Voilà tout est dit dans cette quatrième de couverture qui ne pouvait que me pousser à lire ce roman. Danièle Saint-Bois a une écriture mordante, féroce et acide. Son style n’est pas traditionnel du tout : il est oral et incisif. Il capte le lecteur, le touche, le fait rire et se scandaliser. C’est assez particulier.
Ce livre parle de la douleur, du désenchantement, de l’amour et de l’amitié, de l’impuissance. Mais aussi de ce que la lecture peut nous apporter quand on n’a plus goût à rien. Ici, c’est Françoise Sagan qui va sortir cette femme de sa déprime. Elle va lui redonner le goût de lire, de découvrir des textes. C’est aussi l’histoire d’une femme écrivain dont les livres ne se vendent presque pas, qui a perdu l’envie d’écrire mais à qui une seconde chance est offerte par l’éternelle Marguerite Yourcenar. Et puis, Marguerite, Françoise et moi est aussi un livre engagé par rapport au climat politique et culturel ambiant, aux valeurs qui sont véhiculées aujourd’hui, à l’aveuglement des citoyens, …
J’ai beaucoup aimé cette lecture au début mais vers la fin j’ai trouvé que le rythme se ralentissait, que l’auteur s’enlisait. Dommage. En tout cas, une super découverte. Il ne me reste plus qu’à lire Sagan maintenant.

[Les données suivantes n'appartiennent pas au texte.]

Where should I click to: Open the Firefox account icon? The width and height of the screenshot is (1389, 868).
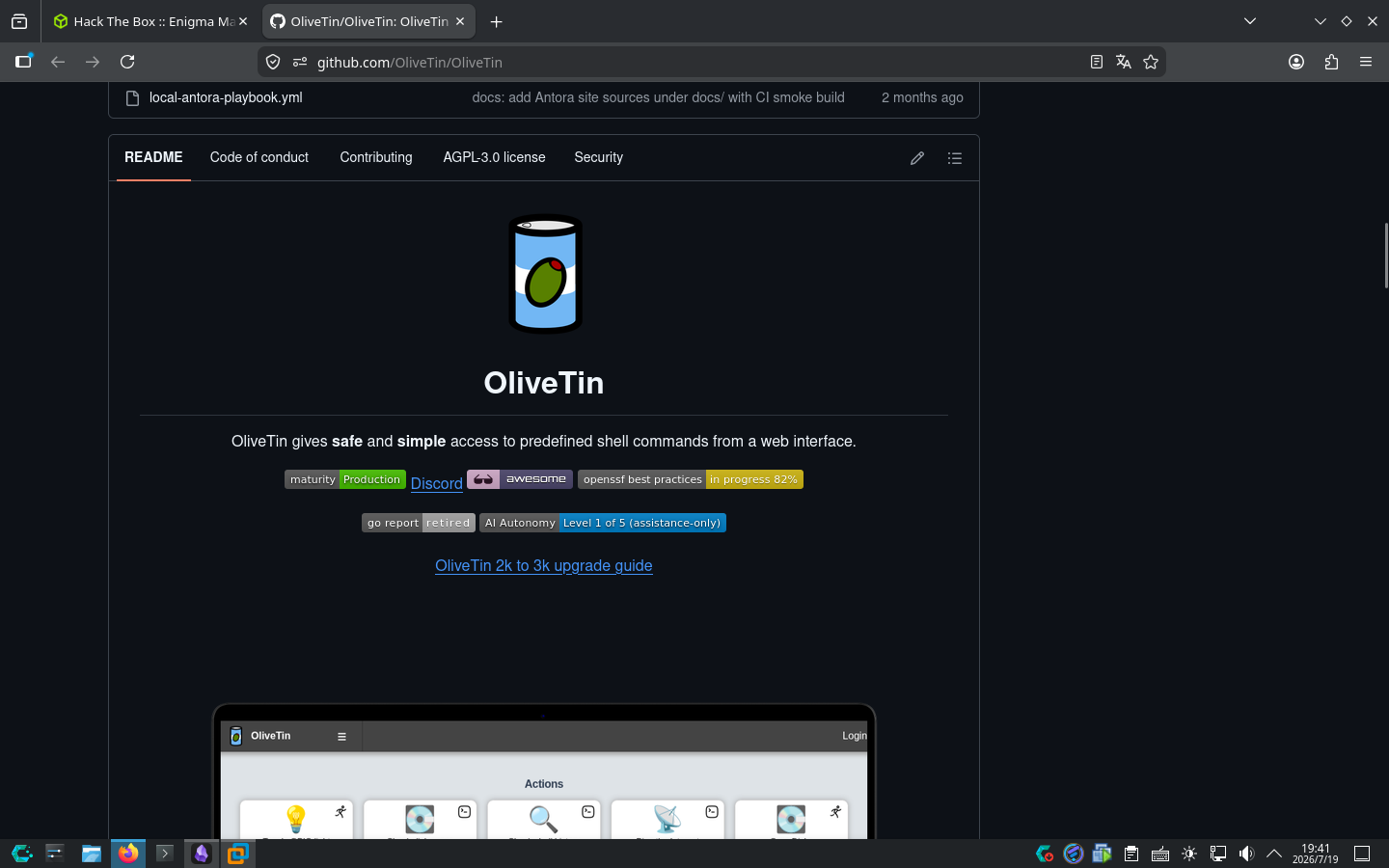(x=1296, y=62)
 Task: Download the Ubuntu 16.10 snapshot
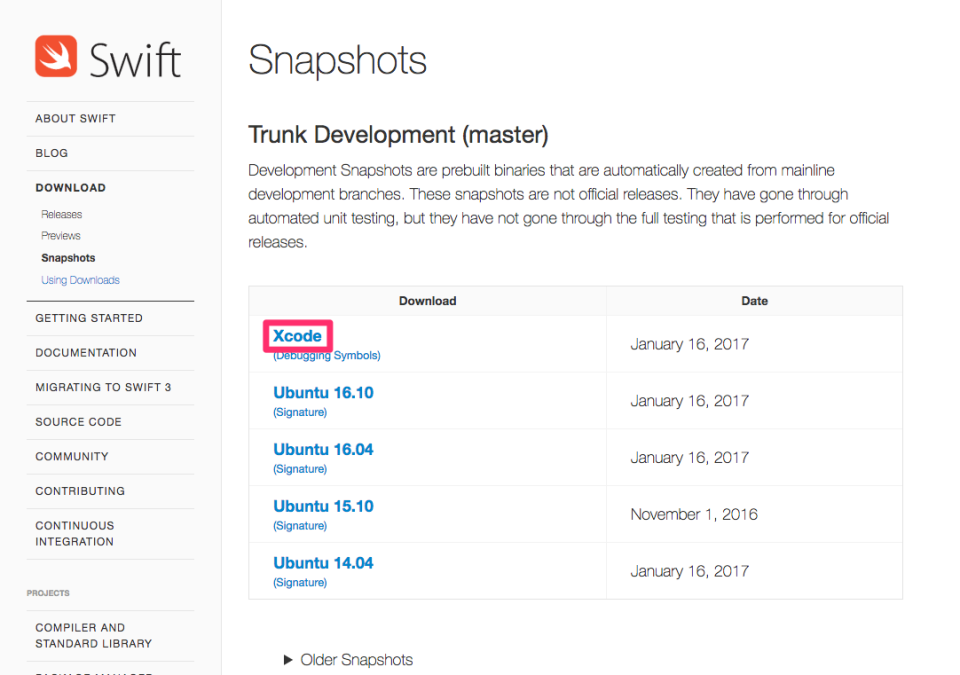[323, 393]
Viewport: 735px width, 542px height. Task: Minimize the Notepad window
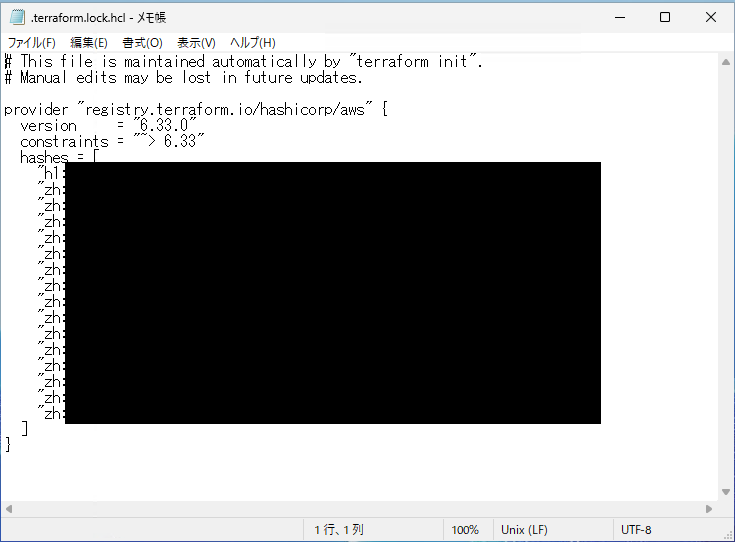tap(619, 17)
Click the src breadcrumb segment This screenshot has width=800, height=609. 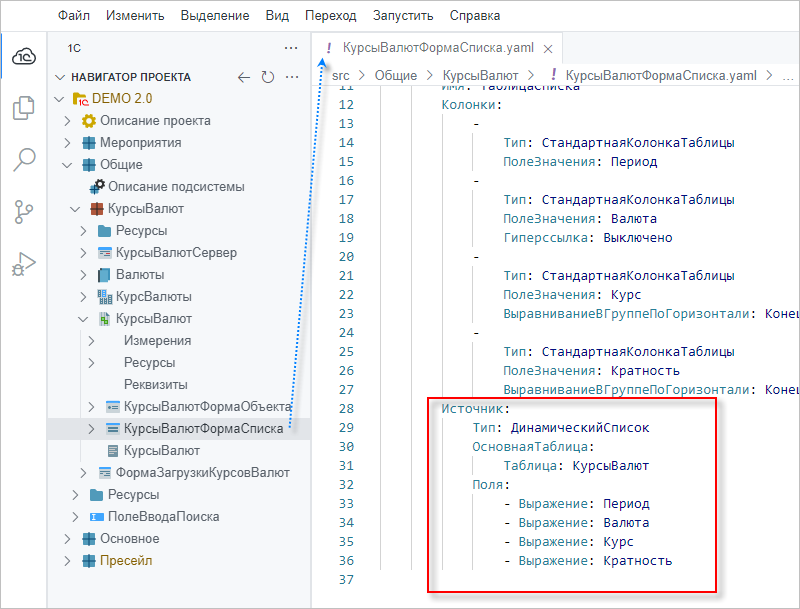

Le site de l’éditeur où vous pouvez voir l’auteur parler de son livre.
Marguerite, Françoise et moi, Danièle Saint-Bois

Écriture mordante et acide, c’est bien trouvé… Moi, c’est la couverture décalée qui m’a vraiment donné envie d’ouvrir ce livre, elle donne le ton, et je n’ai pas été déçue !
@ Sylvie : La couverture m’a également interpelée. C’est pour ça que j’ai lu la quatrième de couverture d’ailleurs. Et il est vrai qu’elle est juste dans le ton du livre.
Je partage ton avis sur la fin du roman, il m’est même tombé des mains et je ne l’ai jamais terminé. Je trouve que le bouquin aurait pu fondre de moitié à la pré-édition, voire devenir une excellente nouvelle. Je m’y suis un peu amusé et beaucoup ennuyé et ce malgré, effectivement, une belle couverture, un 4e de couverture bien écrit et un début intéressant.